Don’t we all wish we had a carriage or porsche stashed in our garage. Glad you enjoyed this palace.
Wow! Talk about opulence. I thought I saw a lot at Cuneo Mansion in Illinois, but electricity and railroad apparently aren’t as lucrative as being king.
Being king had its rewards in those days. Now, I want to see what Cuneo Mansion is all about.
I had never heard of this castle. It is quite beautiful. Although totally lavish, it has a lighter touch than Versailles (although that coach sure didn’t!).
Great to have you at “Oh, the PLACES I’ve been!”
– The Tablescaper
Thanks for hosting your link-up!
This looks absolutely amazingly beautiful! Germany is my #1 bucket list! The grounds all of the artwork are so gorgeous. Your kids take adorable pictures by the way :)
Thanks Mike! Germany has become one of our favorite countries. It is unbelievable beautiful.
I forgot these were called “push gifts”. Those carriages were even more amazing in person. I know..it was hard to believe those were actually usable. I would have loved to see their interior.
So true! My car and house seem so tiny now after seeing these grand things.
Thanks Crystal! Much of the credit goes to my husband for the indoor pictures. His came out way better than mine but he has a better camera. You’re so lucky to take advantage of the Bayern pass. It’s such a great deal.
Hi Mary,
Alas, they don’t make today’s royal husbands as generous as they used to – much more the commoner husbands!
Wow, this palace is the most opulent I have seen. It overwhelmed me just by looking at your photos. I can’t believe how lavish those carriages are. The details on the great hall are incredibly grand. I wonder if the ladies in the portraits were chosen for their beauties. I’m glad you included your daughter’s favorite pic; it’s lovely.
What a beautiful palace and the hall is just stunning, wow amazing. The carriages are very lovely as well. Looks like you had a great day there. I love Munich it’s such a great city and so much to do and see around there.
This is a lovely spot and well worth a visit when you’re in Munich. I almost bought a snow globe in the palace’s gift shop!
When I saw this photo on your facebook page yesterday, along with your description, I immediately thought that I was cheated when I birthed my three children! :) Beautiful!
As usual, your pictures are absolutely amazing! I am always impressed with your adventures wide and far!
You have been to so many incredible palaces i n Europe – I just love seeing them all through you!
Thanks for linking up this week – I stumbled this!! ;)
Wow, I suddenly understand why the Germans tell such graphic fairy tales
I’m very proud to say Tiny Traveler visited Neuschwanstein before Disney World, so we saw the “real thing” first. We skipped nymphenburg with her, though i would love to revisit that grotto crazy king ludwig built there.
The carriage looks stunning with so much work on it. Great photos, Mary!
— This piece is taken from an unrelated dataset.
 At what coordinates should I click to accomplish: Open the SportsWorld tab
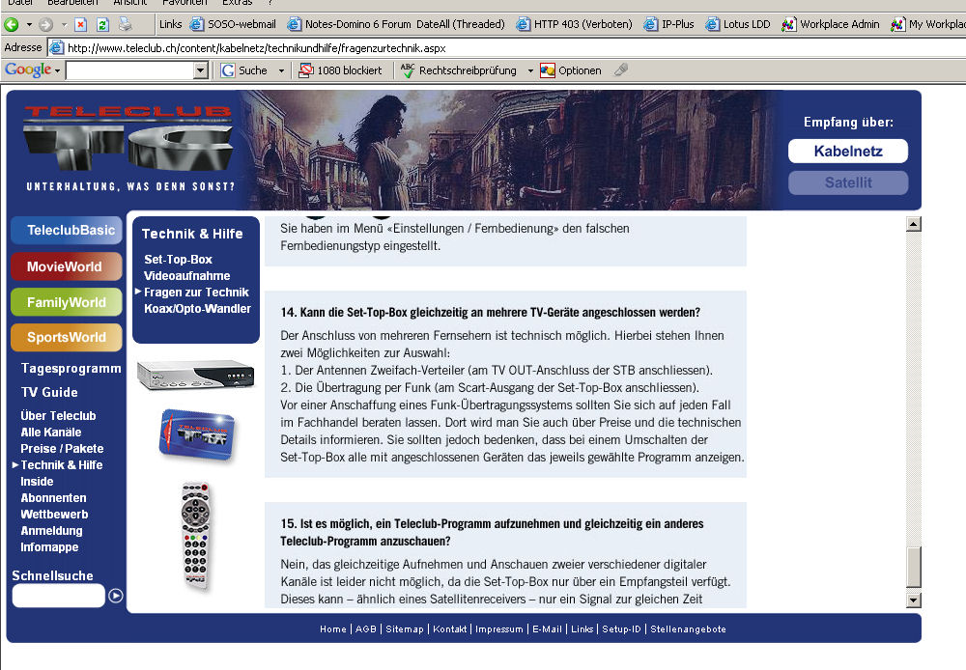[x=66, y=337]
Such an amazing palace, European class and style is always eye-catching. A great post to see
Oh my. . .I kept waiting for a photo to appear of Cinderella and Prince Charming. Such a beautiful fairy tale setting!
Now THIS looks like a palace we could happily live in. No? If we can only visit, that’s ok too. Lovely photos…
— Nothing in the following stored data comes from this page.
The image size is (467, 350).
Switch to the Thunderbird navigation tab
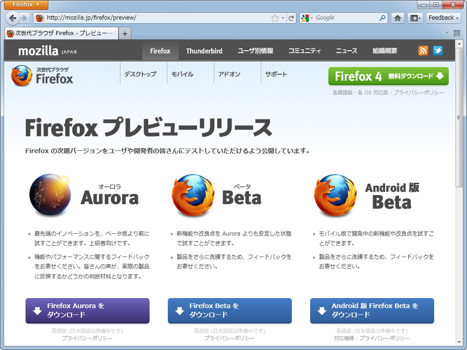[204, 51]
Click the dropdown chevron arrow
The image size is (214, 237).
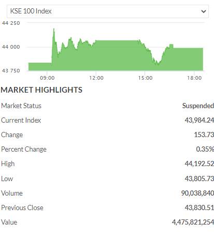[204, 11]

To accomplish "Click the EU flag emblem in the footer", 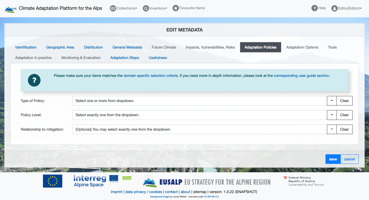I will point(52,181).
woah extremely fancy inside
Palaces like this blow my mind. I could never imaging living in a home filled with such extravagant touches. Reminds me of Versailles a bit.
Wow – such intricate details on the carriage it’s crazy!! I can’t see myself living among such opulence but it’s sure nice to visit and gawk at.
“Ladies, don’t we all wish we had such lavish gifts after giving birth?”
Only if it’s a boy, I’m afraid.
In those days, that is so true, Ele. Thank goodness that’s not the case today.
So glad I stumbled across this post. I LOVE King Ludwig (even wrote a book about him) and seeing all these photos is wonderful. Thank you!